▶ **Task prompt**: Starting at the line that contains "Image resolution: width=1102", please transcribe every line through the end of the entries, exactly and with no pictures.

··· Available data

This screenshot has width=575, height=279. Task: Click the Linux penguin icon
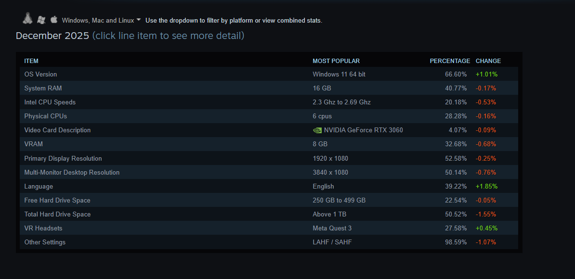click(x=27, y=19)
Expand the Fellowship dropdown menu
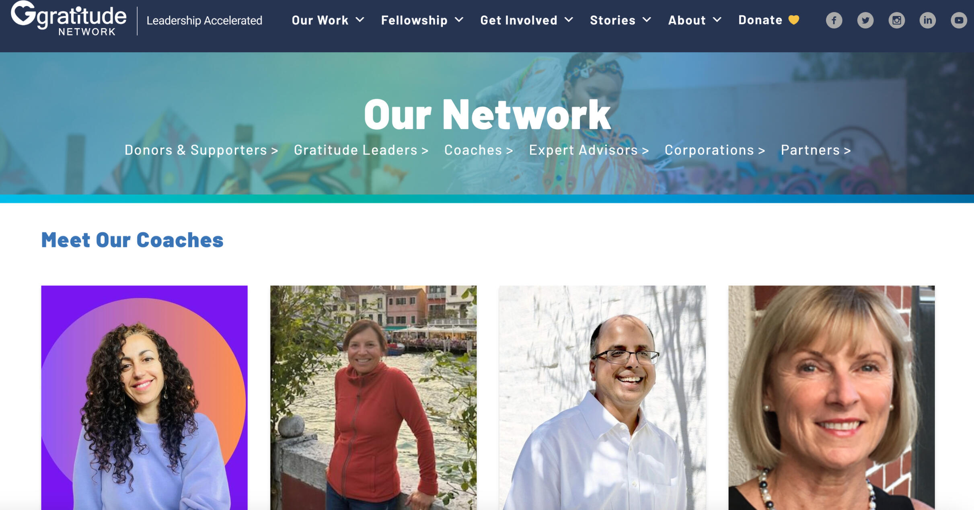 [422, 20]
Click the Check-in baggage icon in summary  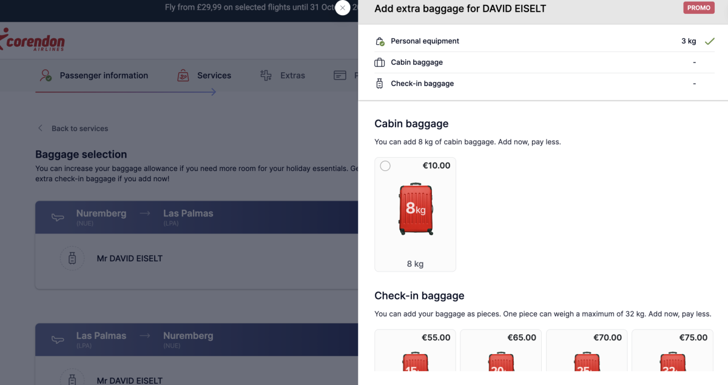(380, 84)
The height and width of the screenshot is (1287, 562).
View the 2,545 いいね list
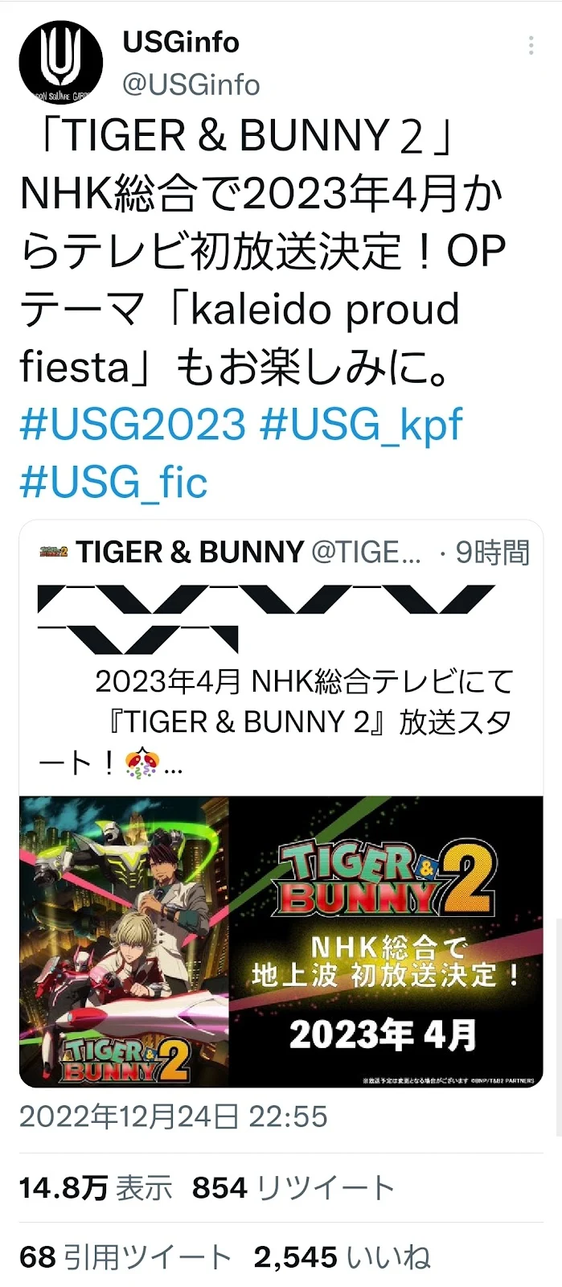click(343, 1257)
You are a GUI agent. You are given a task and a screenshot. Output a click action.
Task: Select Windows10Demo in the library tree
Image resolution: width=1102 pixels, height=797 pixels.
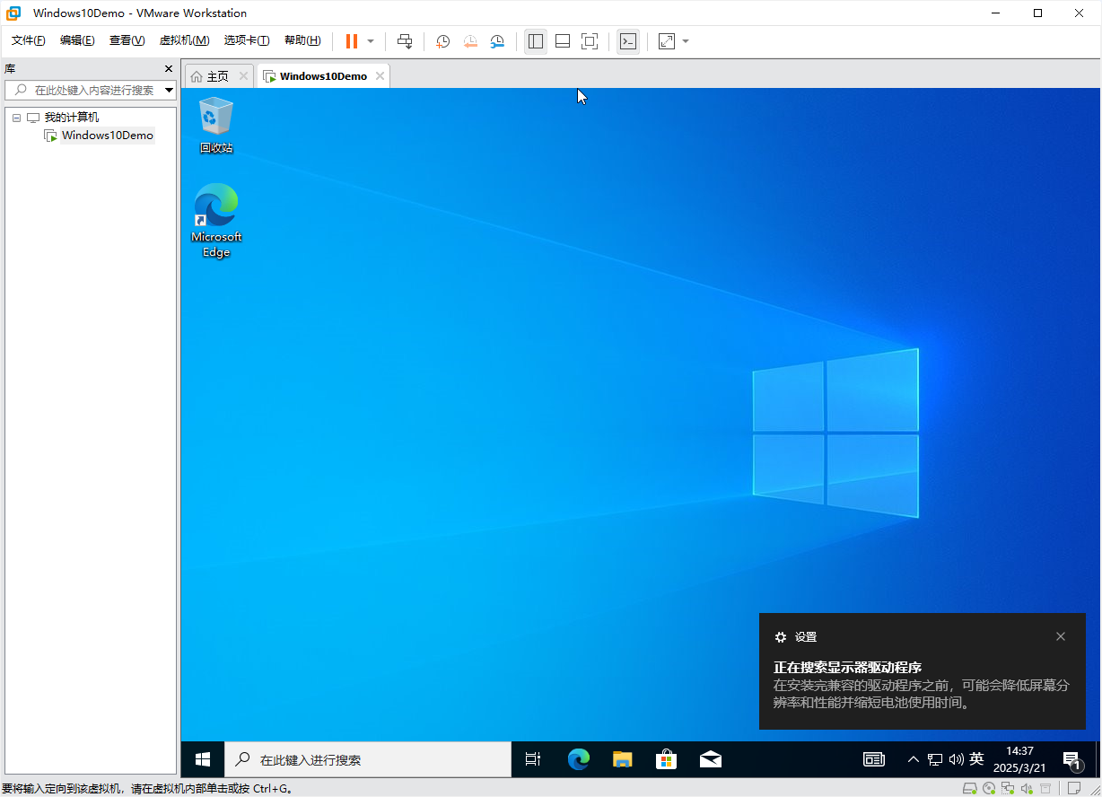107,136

······

▶ **Written response**:
Image resolution: width=1102 pixels, height=797 pixels.
107,136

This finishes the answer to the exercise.